PM Lee (right) in an interview with Australia's ABC Radio National on Saturday (June 10). PHOTO: MINISTRY OF COMMUNICATIONS AND INFORMATION

Also, "can we prepare our people for the jobs which we think they should be capable of doing?"

He did not think the answer lies in having the money to do it.

What's crucial, he said, are three factors.

One, the mindset that technology can make a big difference and a desire to make full use of it.

Two, there must be organisations that run efficiently, "not just automating your own way of doing things, you may have to restructure all together".


Three, the country must have people with "the ideas and technical know-how to make the projects happen".

This includes having the managers, leaders, promoters and people who may not be techies but "know what is snake oil and what is real'.

Mr Lee thinks Singapore is "some distance'' from such an environmentment and ethos, and getting there will require "a lot of work.

On the strategic shifts in Asia, he sees China's growth and influence in the region continuing to grow.

"We are happy to see China prospering, we are happy to see China playing a constructive and positive role in the region.

"We hope that this will be within an international framework where all countries can prosper, big and small, in a rules-based international order," he said.

"If that is the case, then it will be welcome and it will be positive.

"But it is quite hard to do because when you have a major shift in the strategic balance like this, it is easy to have anxieties, nervousness and pushbacks.

"I think that is something which China has to be conscious of and is conscious of."

Mr Lee sees the Belt and Road initiative as a constructive way for China to integrate with other countries.

Proposed by Chinese President Xi Jinping, the development strategy focuses on building connectivity and cooperation with China's neighbours.

The Prime Minister said Singapore supports the Belt and Road initiative as well as the Asian Infrastructure Investment Bank, another China-led project to support infrastructure building in the Asia Pacific region.

India is also growing, he noted. "It is still not as vibrant or as big as China is as an economy, but it has tremendous potential because its population is younger."

Like Australia, Singapore is adjusting to the strategic shift, he said and added: "No country can be an island unto itself or world unto itself.
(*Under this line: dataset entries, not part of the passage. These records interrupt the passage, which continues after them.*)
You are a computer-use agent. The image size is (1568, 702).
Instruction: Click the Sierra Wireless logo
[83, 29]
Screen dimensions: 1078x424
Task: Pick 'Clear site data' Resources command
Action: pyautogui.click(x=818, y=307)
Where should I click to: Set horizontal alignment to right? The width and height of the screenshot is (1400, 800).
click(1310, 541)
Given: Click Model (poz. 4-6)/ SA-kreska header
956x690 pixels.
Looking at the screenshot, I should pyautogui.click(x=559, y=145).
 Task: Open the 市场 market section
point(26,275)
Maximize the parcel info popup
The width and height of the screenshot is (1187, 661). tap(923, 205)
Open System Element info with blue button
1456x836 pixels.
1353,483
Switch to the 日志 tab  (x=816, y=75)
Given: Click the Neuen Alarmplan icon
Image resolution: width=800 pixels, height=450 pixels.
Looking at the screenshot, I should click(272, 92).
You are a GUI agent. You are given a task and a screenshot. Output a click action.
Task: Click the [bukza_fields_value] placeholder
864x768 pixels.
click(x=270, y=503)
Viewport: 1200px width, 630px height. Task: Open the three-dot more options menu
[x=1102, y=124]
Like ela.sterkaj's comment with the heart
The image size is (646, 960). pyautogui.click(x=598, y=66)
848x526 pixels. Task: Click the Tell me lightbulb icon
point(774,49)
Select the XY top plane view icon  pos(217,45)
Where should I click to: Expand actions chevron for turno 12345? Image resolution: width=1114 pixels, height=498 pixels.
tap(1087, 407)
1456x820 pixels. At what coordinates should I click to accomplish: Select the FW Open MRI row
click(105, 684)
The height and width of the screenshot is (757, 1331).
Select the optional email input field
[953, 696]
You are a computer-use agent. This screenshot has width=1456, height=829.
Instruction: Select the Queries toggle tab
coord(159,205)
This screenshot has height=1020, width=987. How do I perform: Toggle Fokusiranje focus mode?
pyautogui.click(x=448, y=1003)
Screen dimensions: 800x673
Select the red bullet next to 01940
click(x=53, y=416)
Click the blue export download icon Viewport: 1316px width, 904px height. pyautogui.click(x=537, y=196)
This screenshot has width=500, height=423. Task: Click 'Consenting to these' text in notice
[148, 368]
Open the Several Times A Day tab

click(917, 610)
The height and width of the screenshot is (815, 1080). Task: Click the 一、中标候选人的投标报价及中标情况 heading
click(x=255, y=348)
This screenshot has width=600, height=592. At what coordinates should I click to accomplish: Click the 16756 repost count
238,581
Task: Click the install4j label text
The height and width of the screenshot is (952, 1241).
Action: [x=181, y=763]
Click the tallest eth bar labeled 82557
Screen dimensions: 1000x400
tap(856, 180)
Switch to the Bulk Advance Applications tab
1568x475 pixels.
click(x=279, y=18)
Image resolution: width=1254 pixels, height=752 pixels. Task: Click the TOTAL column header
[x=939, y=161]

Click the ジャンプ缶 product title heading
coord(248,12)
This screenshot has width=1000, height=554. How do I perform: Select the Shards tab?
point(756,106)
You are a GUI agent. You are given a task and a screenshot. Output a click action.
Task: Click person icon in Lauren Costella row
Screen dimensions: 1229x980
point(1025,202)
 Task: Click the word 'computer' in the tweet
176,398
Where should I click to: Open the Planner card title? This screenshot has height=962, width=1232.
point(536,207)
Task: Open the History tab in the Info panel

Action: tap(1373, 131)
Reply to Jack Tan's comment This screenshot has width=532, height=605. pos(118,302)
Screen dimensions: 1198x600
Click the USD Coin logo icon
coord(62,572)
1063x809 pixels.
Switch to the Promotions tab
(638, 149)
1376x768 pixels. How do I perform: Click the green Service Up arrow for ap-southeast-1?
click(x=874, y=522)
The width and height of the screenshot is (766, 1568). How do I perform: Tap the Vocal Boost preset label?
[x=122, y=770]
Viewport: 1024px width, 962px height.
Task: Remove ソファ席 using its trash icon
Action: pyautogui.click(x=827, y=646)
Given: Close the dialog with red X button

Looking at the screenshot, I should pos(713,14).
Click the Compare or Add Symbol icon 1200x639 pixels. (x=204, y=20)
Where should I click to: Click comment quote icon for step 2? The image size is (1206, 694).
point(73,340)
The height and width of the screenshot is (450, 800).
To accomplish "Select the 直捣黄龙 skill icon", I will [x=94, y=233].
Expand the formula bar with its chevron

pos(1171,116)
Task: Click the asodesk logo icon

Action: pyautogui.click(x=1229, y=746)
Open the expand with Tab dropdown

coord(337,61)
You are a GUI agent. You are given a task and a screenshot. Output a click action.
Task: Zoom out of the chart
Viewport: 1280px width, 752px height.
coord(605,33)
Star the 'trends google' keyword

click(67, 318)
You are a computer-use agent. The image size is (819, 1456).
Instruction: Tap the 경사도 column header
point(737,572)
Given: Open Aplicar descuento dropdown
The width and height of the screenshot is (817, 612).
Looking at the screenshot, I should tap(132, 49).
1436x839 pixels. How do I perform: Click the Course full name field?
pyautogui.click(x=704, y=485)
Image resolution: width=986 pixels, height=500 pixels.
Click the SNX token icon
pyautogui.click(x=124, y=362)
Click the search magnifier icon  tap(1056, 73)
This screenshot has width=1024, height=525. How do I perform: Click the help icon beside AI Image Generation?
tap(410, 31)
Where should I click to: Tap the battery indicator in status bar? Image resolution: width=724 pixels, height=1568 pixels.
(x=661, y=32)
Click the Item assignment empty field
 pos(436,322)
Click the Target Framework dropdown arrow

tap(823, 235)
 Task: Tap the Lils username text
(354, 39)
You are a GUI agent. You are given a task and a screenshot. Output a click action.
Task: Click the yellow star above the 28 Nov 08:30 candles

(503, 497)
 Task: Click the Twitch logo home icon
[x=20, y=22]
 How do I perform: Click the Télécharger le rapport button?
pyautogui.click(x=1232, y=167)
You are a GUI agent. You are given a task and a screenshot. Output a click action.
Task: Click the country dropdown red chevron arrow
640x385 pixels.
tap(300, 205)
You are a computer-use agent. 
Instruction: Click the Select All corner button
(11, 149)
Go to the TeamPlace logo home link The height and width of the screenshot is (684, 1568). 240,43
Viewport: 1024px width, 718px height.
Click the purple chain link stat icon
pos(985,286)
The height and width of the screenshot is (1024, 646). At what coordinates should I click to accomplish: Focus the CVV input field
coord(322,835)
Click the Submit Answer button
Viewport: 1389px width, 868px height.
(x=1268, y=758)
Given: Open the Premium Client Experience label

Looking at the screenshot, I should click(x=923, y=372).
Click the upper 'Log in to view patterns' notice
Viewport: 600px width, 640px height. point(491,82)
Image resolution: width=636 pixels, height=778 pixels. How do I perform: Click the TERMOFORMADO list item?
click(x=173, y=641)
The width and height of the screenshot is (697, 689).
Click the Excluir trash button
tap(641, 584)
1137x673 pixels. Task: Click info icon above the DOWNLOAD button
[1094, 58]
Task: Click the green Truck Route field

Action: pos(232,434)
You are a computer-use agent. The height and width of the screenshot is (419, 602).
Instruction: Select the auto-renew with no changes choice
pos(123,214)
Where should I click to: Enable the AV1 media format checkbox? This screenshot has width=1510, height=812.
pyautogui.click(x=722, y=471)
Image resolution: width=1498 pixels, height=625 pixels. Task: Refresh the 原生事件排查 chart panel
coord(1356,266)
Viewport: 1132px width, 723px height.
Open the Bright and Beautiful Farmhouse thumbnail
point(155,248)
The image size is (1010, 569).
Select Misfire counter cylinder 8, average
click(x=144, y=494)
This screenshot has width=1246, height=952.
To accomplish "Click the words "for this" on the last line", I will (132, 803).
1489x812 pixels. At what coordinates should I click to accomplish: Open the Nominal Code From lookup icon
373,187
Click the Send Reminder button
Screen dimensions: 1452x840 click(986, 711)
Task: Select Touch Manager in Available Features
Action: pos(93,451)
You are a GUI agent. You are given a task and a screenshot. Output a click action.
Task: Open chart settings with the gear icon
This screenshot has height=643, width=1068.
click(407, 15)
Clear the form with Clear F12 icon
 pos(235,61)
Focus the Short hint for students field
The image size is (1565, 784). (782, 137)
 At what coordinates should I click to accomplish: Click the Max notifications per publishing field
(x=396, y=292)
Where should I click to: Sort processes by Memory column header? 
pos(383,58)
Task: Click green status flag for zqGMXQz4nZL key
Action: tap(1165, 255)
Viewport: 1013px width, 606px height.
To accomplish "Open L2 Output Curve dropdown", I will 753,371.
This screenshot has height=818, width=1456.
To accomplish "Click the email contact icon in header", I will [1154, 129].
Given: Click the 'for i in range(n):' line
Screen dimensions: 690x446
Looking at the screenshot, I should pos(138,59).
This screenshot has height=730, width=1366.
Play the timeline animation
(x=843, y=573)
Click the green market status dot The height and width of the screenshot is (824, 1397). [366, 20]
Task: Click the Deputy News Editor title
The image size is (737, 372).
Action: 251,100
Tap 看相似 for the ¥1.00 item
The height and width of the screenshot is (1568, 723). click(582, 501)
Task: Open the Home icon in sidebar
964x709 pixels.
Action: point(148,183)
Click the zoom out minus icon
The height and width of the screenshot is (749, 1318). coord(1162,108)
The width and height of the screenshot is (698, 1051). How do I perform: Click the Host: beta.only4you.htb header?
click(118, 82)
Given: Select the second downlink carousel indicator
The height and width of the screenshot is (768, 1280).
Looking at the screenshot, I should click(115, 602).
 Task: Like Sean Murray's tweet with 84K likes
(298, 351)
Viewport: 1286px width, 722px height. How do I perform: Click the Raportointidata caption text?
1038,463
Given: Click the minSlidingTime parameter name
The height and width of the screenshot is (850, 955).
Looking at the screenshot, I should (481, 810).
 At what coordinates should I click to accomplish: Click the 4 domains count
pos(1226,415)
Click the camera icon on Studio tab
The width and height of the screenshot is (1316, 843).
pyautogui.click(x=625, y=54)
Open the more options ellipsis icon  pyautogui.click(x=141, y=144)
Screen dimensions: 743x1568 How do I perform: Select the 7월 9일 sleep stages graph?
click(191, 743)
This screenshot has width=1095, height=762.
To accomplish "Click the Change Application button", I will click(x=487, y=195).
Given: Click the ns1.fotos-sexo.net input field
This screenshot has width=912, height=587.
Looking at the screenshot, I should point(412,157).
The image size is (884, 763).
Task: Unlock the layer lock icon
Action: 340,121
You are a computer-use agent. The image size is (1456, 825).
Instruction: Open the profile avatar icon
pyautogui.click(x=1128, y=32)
Not even the biggest country."

Mr Lee believes the US will continue to play an important role in the security of the region. "That is something which many countries benefit from and support in their own varying ways."

The new US administration under President Donald Trump is "still defining a new direction for itself", he said.

"We should work with it and hope they will be able to work something out which will be in the long-term interests of the US and the region, which will mean is good for Singapore and I think will be good for Australia," he added.